Please rewrite the lines below as a Markdown table with two columns, "No." and "Text": number each line in order under "No." and put the line itself under "Text". Skip any blank lines.
------------------------------------------------------------------------
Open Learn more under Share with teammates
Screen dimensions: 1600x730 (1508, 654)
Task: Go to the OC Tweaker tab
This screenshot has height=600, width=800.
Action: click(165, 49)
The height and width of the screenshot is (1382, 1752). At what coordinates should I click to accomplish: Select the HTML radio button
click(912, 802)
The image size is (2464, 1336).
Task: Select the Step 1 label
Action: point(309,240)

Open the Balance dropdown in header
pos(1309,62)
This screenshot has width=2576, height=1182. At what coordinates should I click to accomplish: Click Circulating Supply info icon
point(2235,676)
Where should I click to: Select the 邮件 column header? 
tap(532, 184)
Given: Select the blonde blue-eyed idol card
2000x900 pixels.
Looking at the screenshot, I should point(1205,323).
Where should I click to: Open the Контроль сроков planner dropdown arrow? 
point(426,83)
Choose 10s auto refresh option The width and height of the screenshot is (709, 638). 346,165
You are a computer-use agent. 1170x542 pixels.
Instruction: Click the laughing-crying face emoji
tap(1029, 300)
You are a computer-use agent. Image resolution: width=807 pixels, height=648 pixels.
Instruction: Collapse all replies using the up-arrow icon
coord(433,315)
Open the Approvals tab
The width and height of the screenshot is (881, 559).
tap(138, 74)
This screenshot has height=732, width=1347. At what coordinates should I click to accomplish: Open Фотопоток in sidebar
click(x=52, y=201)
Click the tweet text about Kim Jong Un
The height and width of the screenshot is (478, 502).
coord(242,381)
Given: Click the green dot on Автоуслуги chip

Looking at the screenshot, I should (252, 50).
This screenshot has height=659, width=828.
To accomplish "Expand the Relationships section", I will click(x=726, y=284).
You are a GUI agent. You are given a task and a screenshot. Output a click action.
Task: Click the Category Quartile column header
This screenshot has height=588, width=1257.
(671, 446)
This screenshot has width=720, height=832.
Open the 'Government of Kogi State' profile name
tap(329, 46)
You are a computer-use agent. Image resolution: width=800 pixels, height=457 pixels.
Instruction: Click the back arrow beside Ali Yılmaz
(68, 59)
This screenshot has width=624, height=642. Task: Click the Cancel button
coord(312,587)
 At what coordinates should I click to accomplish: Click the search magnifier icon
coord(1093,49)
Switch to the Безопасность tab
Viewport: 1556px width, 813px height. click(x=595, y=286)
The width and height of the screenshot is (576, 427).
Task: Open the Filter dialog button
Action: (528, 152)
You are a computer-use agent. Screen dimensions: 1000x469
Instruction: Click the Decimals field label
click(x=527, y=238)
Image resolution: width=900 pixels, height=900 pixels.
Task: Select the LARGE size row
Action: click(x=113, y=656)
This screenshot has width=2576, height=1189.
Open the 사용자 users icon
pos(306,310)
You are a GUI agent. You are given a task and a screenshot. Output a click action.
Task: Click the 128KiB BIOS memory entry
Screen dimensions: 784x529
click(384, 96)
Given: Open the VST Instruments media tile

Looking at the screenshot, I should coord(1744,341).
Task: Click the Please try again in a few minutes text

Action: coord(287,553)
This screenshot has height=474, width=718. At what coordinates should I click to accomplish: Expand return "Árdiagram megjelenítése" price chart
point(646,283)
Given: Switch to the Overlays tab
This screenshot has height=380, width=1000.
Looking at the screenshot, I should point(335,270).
------------------------------------------------------------------------
Written answer:
| No. | Text |
|---|---|
| 1 | Open Learn more under Share with teammates |
| 2 | Screen dimensions: 1600x730 (1508, 654) |
| 3 | Task: Go to the OC Tweaker tab |
| 4 | This screenshot has height=600, width=800. |
| 5 | Action: click(165, 49) |
| 6 | The height and width of the screenshot is (1382, 1752). At what coordinates should I click to accomplish: Select the HTML radio button |
| 7 | click(912, 802) |
| 8 | The image size is (2464, 1336). |
| 9 | Task: Select the Step 1 label |
| 10 | Action: point(309,240) |
| 11 | Open the Balance dropdown in header |
| 12 | pos(1309,62) |
| 13 | This screenshot has width=2576, height=1182. At what coordinates should I click to accomplish: Click Circulating Supply info icon |
| 14 | point(2235,676) |
| 15 | Where should I click to: Select the 邮件 column header?  |
| 16 | tap(532, 184) |
| 17 | Given: Select the blonde blue-eyed idol card |
| 18 | 2000x900 pixels. |
| 19 | Looking at the screenshot, I should point(1205,323). |
| 20 | Where should I click to: Open the Контроль сроков planner dropdown arrow?  |
| 21 | point(426,83) |
| 22 | Choose 10s auto refresh option The width and height of the screenshot is (709, 638). 346,165 |
| 23 | You are a computer-use agent. 1170x542 pixels. |
| 24 | Instruction: Click the laughing-crying face emoji |
| 25 | tap(1029, 300) |
| 26 | You are a computer-use agent. Image resolution: width=807 pixels, height=648 pixels. |
| 27 | Instruction: Collapse all replies using the up-arrow icon |
| 28 | coord(433,315) |
| 29 | Open the Approvals tab |
| 30 | The width and height of the screenshot is (881, 559). |
| 31 | tap(138, 74) |
| 32 | This screenshot has height=732, width=1347. At what coordinates should I click to accomplish: Open Фотопоток in sidebar |
| 33 | click(x=52, y=201) |
| 34 | Click the tweet text about Kim Jong Un |
| 35 | The height and width of the screenshot is (478, 502). |
| 36 | coord(242,381) |
| 37 | Given: Click the green dot on Автоуслуги chip |
| 38 | Looking at the screenshot, I should (252, 50). |
| 39 | This screenshot has height=659, width=828. |
| 40 | To accomplish "Expand the Relationships section", I will click(x=726, y=284). |
| 41 | You are a GUI agent. You are given a task and a screenshot. Output a click action. |
| 42 | Task: Click the Category Quartile column header |
| 43 | This screenshot has height=588, width=1257. |
| 44 | (671, 446) |
| 45 | This screenshot has width=720, height=832. |
| 46 | Open the 'Government of Kogi State' profile name |
| 47 | tap(329, 46) |
| 48 | You are a computer-use agent. Image resolution: width=800 pixels, height=457 pixels. |
| 49 | Instruction: Click the back arrow beside Ali Yılmaz |
| 50 | (68, 59) |
| 51 | This screenshot has width=624, height=642. Task: Click the Cancel button |
| 52 | coord(312,587) |
| 53 |  At what coordinates should I click to accomplish: Click the search magnifier icon |
| 54 | coord(1093,49) |
| 55 | Switch to the Безопасность tab |
| 56 | Viewport: 1556px width, 813px height. click(x=595, y=286) |
| 57 | The width and height of the screenshot is (576, 427). |
| 58 | Task: Open the Filter dialog button |
| 59 | Action: (528, 152) |
| 60 | You are a computer-use agent. Screen dimensions: 1000x469 |
| 61 | Instruction: Click the Decimals field label |
| 62 | click(x=527, y=238) |
| 63 | Image resolution: width=900 pixels, height=900 pixels. |
| 64 | Task: Select the LARGE size row |
| 65 | Action: click(x=113, y=656) |
| 66 | This screenshot has width=2576, height=1189. |
| 67 | Open the 사용자 users icon |
| 68 | pos(306,310) |
| 69 | You are a GUI agent. You are given a task and a screenshot. Output a click action. |
| 70 | Task: Click the 128KiB BIOS memory entry |
| 71 | Screen dimensions: 784x529 |
| 72 | click(384, 96) |
| 73 | Given: Open the VST Instruments media tile |
| 74 | Looking at the screenshot, I should coord(1744,341). |
| 75 | Task: Click the Please try again in a few minutes text |
| 76 | Action: coord(287,553) |
| 77 | This screenshot has height=474, width=718. At what coordinates should I click to accomplish: Expand return "Árdiagram megjelenítése" price chart |
| 78 | point(646,283) |
| 79 | Given: Switch to the Overlays tab |
| 80 | This screenshot has height=380, width=1000. |
| 81 | Looking at the screenshot, I should point(335,270). |